Return, exactly and in full, the lines of the records below starting at the one with "Sort by Escrowed column arrows" and ending at the one with "Given: Change the This month date range", and no other lines.

══════

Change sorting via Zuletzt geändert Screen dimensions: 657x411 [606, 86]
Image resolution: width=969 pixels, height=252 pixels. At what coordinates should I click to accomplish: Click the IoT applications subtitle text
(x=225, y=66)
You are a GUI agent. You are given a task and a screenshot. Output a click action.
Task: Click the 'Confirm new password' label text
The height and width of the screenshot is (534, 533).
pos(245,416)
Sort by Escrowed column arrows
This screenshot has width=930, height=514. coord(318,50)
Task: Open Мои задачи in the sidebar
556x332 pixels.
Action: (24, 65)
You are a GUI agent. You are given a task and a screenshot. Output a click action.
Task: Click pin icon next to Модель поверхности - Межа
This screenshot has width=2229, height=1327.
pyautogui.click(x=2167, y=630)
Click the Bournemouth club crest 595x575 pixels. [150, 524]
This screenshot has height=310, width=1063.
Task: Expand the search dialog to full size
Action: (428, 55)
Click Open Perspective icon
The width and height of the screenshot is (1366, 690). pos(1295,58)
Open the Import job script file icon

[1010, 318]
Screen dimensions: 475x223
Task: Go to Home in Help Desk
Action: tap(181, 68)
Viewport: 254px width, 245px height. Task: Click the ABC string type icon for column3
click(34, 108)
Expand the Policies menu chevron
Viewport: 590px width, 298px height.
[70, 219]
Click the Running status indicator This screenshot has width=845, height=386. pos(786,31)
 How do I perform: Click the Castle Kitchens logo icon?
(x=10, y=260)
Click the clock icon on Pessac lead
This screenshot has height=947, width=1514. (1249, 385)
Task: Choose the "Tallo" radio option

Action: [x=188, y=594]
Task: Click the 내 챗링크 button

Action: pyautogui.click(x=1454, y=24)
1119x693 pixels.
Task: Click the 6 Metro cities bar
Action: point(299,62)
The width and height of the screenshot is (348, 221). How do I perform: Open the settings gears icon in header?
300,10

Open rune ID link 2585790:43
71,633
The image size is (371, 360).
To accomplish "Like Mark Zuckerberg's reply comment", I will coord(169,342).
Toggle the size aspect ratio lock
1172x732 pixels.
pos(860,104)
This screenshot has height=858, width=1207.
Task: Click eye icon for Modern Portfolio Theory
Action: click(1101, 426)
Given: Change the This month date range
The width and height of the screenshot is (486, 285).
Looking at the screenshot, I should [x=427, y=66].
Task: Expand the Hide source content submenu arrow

══════

Response to this task:
Sort by Escrowed column arrows
This screenshot has width=930, height=514. coord(318,50)
Task: Open Мои задачи in the sidebar
556x332 pixels.
Action: (24, 65)
You are a GUI agent. You are given a task and a screenshot. Output a click action.
Task: Click pin icon next to Модель поверхности - Межа
This screenshot has width=2229, height=1327.
pyautogui.click(x=2167, y=630)
Click the Bournemouth club crest 595x575 pixels. [150, 524]
This screenshot has height=310, width=1063.
Task: Expand the search dialog to full size
Action: (428, 55)
Click Open Perspective icon
The width and height of the screenshot is (1366, 690). pos(1295,58)
Open the Import job script file icon

[1010, 318]
Screen dimensions: 475x223
Task: Go to Home in Help Desk
Action: tap(181, 68)
Viewport: 254px width, 245px height. Task: Click the ABC string type icon for column3
click(34, 108)
Expand the Policies menu chevron
Viewport: 590px width, 298px height.
[70, 219]
Click the Running status indicator This screenshot has width=845, height=386. pos(786,31)
 How do I perform: Click the Castle Kitchens logo icon?
(x=10, y=260)
Click the clock icon on Pessac lead
This screenshot has height=947, width=1514. (1249, 385)
Task: Choose the "Tallo" radio option

Action: [x=188, y=594]
Task: Click the 내 챗링크 button

Action: pyautogui.click(x=1454, y=24)
1119x693 pixels.
Task: Click the 6 Metro cities bar
Action: point(299,62)
The width and height of the screenshot is (348, 221). How do I perform: Open the settings gears icon in header?
300,10

Open rune ID link 2585790:43
71,633
The image size is (371, 360).
To accomplish "Like Mark Zuckerberg's reply comment", I will coord(169,342).
Toggle the size aspect ratio lock
1172x732 pixels.
pos(860,104)
This screenshot has height=858, width=1207.
Task: Click eye icon for Modern Portfolio Theory
Action: click(1101, 426)
Given: Change the This month date range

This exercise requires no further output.